--- Start of INPUT MATERIAL ---
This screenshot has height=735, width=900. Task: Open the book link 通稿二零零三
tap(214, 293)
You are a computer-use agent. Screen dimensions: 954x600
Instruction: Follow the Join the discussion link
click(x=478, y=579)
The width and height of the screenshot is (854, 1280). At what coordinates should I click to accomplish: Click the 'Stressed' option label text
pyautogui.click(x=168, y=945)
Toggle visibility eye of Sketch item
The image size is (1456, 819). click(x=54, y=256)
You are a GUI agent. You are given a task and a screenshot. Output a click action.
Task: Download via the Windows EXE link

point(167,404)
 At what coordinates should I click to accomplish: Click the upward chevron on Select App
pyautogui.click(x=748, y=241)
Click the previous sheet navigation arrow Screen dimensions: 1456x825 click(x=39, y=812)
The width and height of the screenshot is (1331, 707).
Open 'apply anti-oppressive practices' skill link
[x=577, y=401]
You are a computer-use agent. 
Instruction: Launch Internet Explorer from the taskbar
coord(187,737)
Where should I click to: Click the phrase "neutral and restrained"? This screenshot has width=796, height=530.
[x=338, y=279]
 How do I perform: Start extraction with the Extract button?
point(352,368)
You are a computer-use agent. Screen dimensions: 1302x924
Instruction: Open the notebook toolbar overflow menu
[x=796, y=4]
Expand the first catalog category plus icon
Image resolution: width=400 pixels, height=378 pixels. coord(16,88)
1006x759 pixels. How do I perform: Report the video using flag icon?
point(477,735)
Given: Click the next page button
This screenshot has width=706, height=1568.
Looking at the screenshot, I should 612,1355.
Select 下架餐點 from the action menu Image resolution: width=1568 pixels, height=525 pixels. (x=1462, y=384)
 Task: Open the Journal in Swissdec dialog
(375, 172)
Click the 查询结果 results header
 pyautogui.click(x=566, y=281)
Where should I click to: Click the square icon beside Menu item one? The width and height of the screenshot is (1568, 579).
--- End of INPUT MATERIAL ---
### DESCRIPTION OF THE TASK
Transcribe the listing without alteration, beginning at the line that contains "Click the previous" and continuing through the end of the listing.

### RESPONSE FOR THIS EXERCISE
Click the previous sheet navigation arrow Screen dimensions: 1456x825 click(x=39, y=812)
The width and height of the screenshot is (1331, 707).
Open 'apply anti-oppressive practices' skill link
[x=577, y=401]
You are a computer-use agent. 
Instruction: Launch Internet Explorer from the taskbar
coord(187,737)
Where should I click to: Click the phrase "neutral and restrained"? This screenshot has width=796, height=530.
[x=338, y=279]
 How do I perform: Start extraction with the Extract button?
point(352,368)
You are a computer-use agent. Screen dimensions: 1302x924
Instruction: Open the notebook toolbar overflow menu
[x=796, y=4]
Expand the first catalog category plus icon
Image resolution: width=400 pixels, height=378 pixels. coord(16,88)
1006x759 pixels. How do I perform: Report the video using flag icon?
point(477,735)
Given: Click the next page button
This screenshot has width=706, height=1568.
Looking at the screenshot, I should 612,1355.
Select 下架餐點 from the action menu Image resolution: width=1568 pixels, height=525 pixels. (x=1462, y=384)
 Task: Open the Journal in Swissdec dialog
(375, 172)
Click the 查询结果 results header
 pyautogui.click(x=566, y=281)
Where should I click to: Click the square icon beside Menu item one? The width and height of the screenshot is (1568, 579).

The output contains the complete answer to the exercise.